Research Faculty Bio

  • ghosh photoRita Ghosh, Ph.D.

    Associate Professor

    Phone: (210) 567-5664
    Fax: (210) 567-6868
    Specializing in Molecular Biology
    Faculty Profile

    Research Goals of the laboratory:

    Our overall goal is to study deregulation of DNA damage signaling and cell cycle progression in cancer and use these pathways as molecular targets to develop strategies for cancer prevention and or therapy. A variety of cell culture and animal models are used our studies to address key questions. The in vitro studies use a combination of genomics and molecular biology approaches including microarray analysis, RNA interference, quantitative real-time RT-PCR, reporter gene assays, in vitro transcription, measurement of DNA strand breaks and oxidative DNA damage, proliferation and apoptosis assays, immunoprecipitation and Western blotting. Preclinical animal models include nude mouse and transgenic mouse models that develop cancer.

    The goal of one of our current projects is to examine the involvement of NADPH: Quinone Oxidoreductase (NQO1), a phase II detoxifying enzyme in hormone-induced prostate tumorigenesis. Our published results show that NQO1 level in the prostate from hormone stimulated rats that develop Prostatic Intraepithelial Neoplasia (PIN) is undetectable compared to hormone naïve animals. Interestingly, rats receiving antioxidants had comparable NQO1 level to that of hormone naïve animals and significantly decreased prevalence of PIN. Further, the existence of oxidative stress markers in prostate cancer patients suggests that oxidative stress signaling may be a reasonable target to prevent progression of indolent prostate cancer to clinically significant disease. Therefore we are using cocktails of antioxidants as tools to quench hormone-induced oxidative stress molecules and studying its effect on the regulation of NQO1 and its ability to prevent prostate cancer progression in animal models.

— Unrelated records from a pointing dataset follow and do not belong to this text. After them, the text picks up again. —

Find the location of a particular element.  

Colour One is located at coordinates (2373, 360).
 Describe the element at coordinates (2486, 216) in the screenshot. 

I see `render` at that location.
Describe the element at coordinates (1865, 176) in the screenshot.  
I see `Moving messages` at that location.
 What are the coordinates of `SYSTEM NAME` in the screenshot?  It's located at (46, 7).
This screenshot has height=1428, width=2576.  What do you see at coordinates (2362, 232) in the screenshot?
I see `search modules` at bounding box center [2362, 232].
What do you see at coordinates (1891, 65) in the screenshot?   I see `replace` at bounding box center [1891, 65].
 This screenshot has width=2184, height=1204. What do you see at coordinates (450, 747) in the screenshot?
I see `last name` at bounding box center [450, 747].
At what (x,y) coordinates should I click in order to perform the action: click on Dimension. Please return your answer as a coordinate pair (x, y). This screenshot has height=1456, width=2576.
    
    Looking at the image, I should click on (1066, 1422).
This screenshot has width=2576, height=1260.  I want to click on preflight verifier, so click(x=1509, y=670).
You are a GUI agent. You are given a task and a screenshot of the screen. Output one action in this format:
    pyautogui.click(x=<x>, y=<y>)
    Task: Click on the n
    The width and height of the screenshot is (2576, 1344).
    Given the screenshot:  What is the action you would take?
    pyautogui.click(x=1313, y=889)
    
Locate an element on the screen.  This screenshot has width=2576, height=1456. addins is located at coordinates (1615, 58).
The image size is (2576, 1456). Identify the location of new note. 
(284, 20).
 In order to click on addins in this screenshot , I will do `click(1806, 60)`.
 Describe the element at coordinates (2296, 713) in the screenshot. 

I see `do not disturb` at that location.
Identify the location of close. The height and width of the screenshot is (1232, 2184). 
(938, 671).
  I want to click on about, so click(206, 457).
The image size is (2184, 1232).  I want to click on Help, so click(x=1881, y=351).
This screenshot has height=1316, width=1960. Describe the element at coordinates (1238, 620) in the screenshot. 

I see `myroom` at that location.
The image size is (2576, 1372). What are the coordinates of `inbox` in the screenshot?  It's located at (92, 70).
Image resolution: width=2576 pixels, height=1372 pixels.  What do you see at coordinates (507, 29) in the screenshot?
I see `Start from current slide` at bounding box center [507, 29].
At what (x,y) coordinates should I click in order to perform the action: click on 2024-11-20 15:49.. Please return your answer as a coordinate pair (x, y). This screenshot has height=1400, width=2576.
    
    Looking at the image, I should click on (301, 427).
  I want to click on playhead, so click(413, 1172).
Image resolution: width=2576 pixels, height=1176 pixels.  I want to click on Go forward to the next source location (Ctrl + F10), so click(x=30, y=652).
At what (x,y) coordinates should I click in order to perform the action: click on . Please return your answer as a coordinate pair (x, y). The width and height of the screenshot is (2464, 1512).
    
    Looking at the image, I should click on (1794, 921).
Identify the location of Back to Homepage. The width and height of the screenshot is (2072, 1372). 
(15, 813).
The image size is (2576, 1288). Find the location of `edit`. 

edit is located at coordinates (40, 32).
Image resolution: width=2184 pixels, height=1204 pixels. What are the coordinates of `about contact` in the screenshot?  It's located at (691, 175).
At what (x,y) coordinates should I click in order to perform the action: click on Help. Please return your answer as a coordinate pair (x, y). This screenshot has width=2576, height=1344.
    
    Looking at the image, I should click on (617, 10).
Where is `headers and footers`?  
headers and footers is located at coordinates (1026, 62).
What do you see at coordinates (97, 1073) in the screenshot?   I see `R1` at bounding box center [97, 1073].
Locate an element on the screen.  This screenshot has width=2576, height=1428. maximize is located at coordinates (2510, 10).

    Currently we are also studying modulation of the p16/Rb/E2F axis in melanoma. Specifically we are examining the role of the E2F transcription factor family in melanoma progression. Different members of this family play contrasting as well as overlapping roles in normal and cancer cells. In addition to E2F1 hyperactivity, its copy number is also increased in melanoma. Hyperactivity of E2F1 is believed to confer proliferative capability to melanoma cells. Our studies are focused on understanding the mechanisms that lead to E2F stability in melanoma. Ongoing studies are looking at post-translational modification of E2F1 as a mechanism of E2F1 stability in order to develop it as a target to inhibit proliferation of melanoma cells. We are also using naturally occurring small molecule inhibitors of E2F activity to probe the different roles of the E2Fs in DNA damage signaling, apoptosis, invasion and their interactions with the pocket proteins in carcinogenesis.

    A third project is examining the role of mutant p53 in DNA damage signaling, check point arrest and senescence induction during bladder carcinogenesis. We are specifically studying the involvement of transactivation domain and DNA binding domain mutations in these biological functions in bladder cancer. We are also using natural compounds to target senescence induction as a mechanism to inhibit recurrent bladder cancer. Our preliminary work demonstrates a potential for several polyphenolic compounds as inhibitors of Telomerase level and activity in non-muscle invasive bladder cancer that tends to frequently recur.